[Source records]
[Start of section]

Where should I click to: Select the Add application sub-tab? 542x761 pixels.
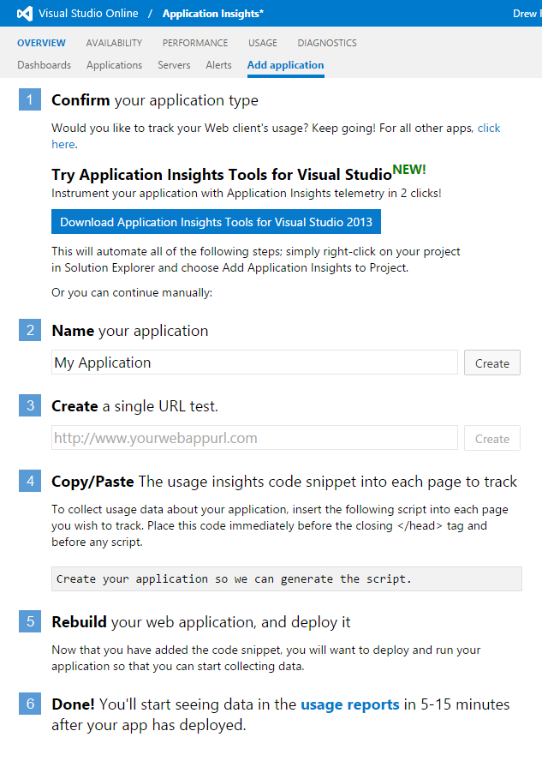point(285,65)
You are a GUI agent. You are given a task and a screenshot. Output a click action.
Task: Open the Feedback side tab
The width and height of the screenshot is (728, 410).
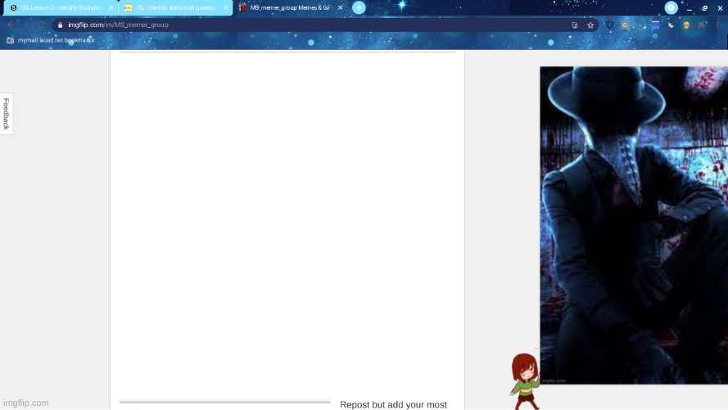tap(6, 114)
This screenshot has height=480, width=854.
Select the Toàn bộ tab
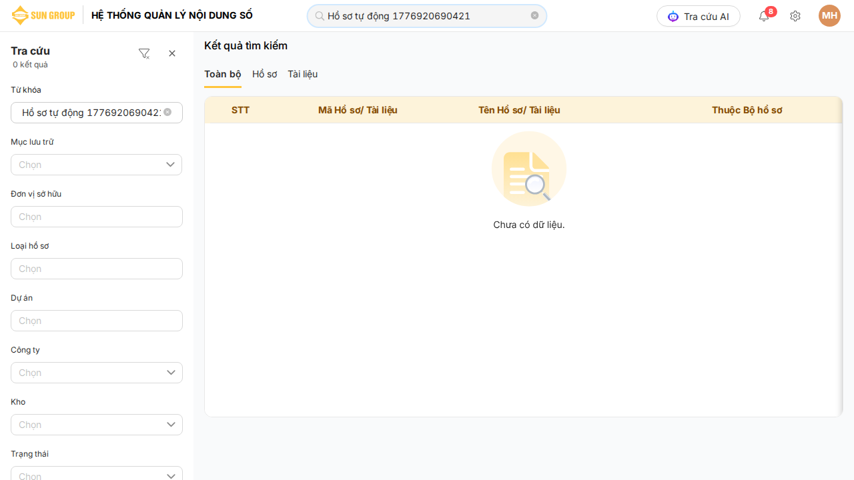(222, 74)
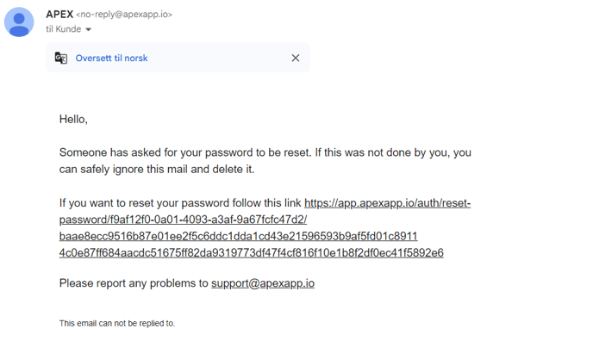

[End of section]

* INSTRUCTIONS FOR THE TASK *
Take every entry and repeat it verbatim, minus the pictures.

* ANSWER TO THIS EXERCISE *
Where should I click to: Select the Add application sub-tab? 542x761 pixels.
point(285,65)
You are a GUI agent. You are given a task and a screenshot. Output a click action.
Task: Open the Feedback side tab
The width and height of the screenshot is (728, 410).
tap(6, 114)
This screenshot has height=480, width=854.
Select the Toàn bộ tab
(222, 74)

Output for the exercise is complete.